Steely Gaze vs Grizzle Gray
Where Steely Gaze belongs to PPG's range, Grizzle Gray is a Sherwin-Williams color. Both sit in the grey family, which is useful context if you're narrowing within a single hue direction. Steely Gaze (LRV 60) reflects noticeably more light than Grizzle Gray (LRV 13), a difference of 47 points that becomes especially apparent in rooms with limited natural light. With a ΔE of 39.6, the contrast is hard to miss. These aren't variations on a theme — they're two different answers to the same question. Below you'll find 6 real-room photo comparisons where both colors appear side by side, plus 5 simulated room previews.
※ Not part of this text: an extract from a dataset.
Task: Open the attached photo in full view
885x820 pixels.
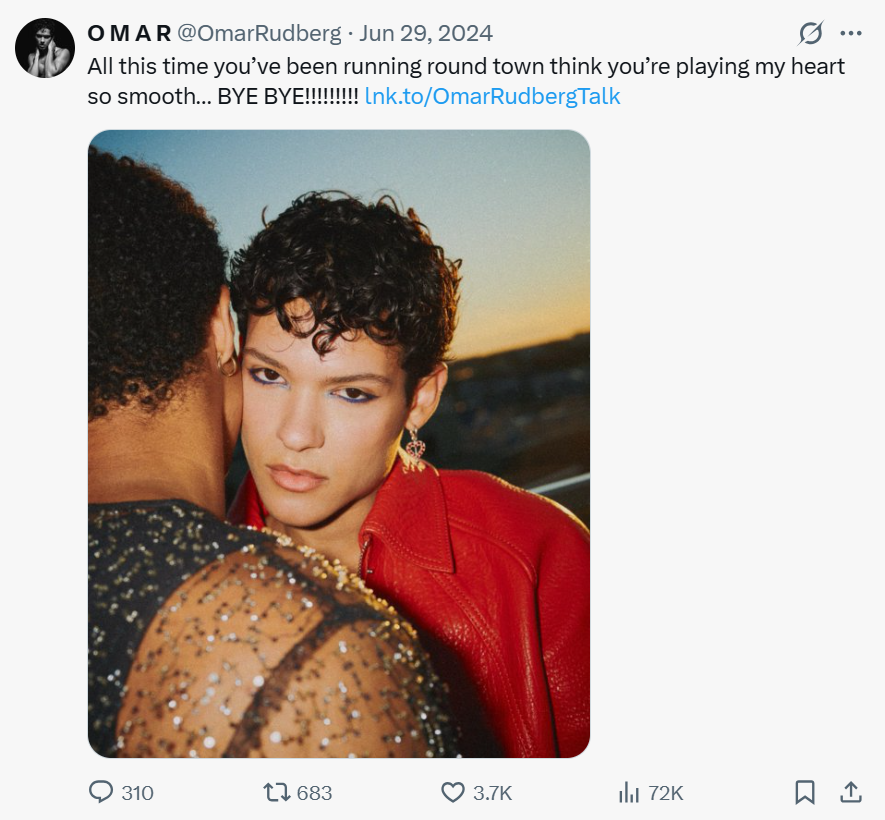Action: pyautogui.click(x=339, y=443)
Steely Gaze vs Grizzle Gray in Real Spaces
6 real rooms side by side. Seeing Steely Gaze and Grizzle Gray in actual rooms makes the difference concrete; browse the spaces below to get a feel for how each color lives on a wall.
Living Room
In a living room, color works across both daylight and evening light — the same wall can read very differently at noon and at 8pm. The LRV gap is large enough that Steely Gaze will make the room feel meaningfully brighter than Grizzle Gray would.
Bedroom
The context that matters most in a bedroom is how a color reads under a bedside lamp at night, not under noon daylight. Steely Gaze reflects noticeably more light off the walls, making the space read more open than Grizzle Gray.
Kitchen
In a kitchen, colors are seen under bright task lighting that amplifies undertones — what reads neutral elsewhere can show its hand here. Steely Gaze reflects noticeably more light off the walls, making the space read more open than Grizzle Gray.
Bathroom
Bathrooms are one of the few spaces where you're genuinely enclosed by the paint color, which makes the choice between these two more consequential. Steely Gaze reflects noticeably more light off the walls, making the space read more open than Grizzle Gray.
House
Seen across an entire facade, subtle tonal differences become pronounced. What reads as nearly the same on a chip often reads as clearly different at scale. Steely Gaze reflects noticeably more light off the walls, making the space read more open than Grizzle Gray.
Front Door
A front door is a focal point — small color differences read clearly at this concentrated scale. The LRV gap is large enough that Steely Gaze will make the room feel meaningfully brighter than Grizzle Gray would.
Color Details
Steely Gaze vs Grizzle Gray Simulated Comparison
5 simulated room previews — drag the slider on each to see Steely Gaze on one side and Grizzle Gray on the other.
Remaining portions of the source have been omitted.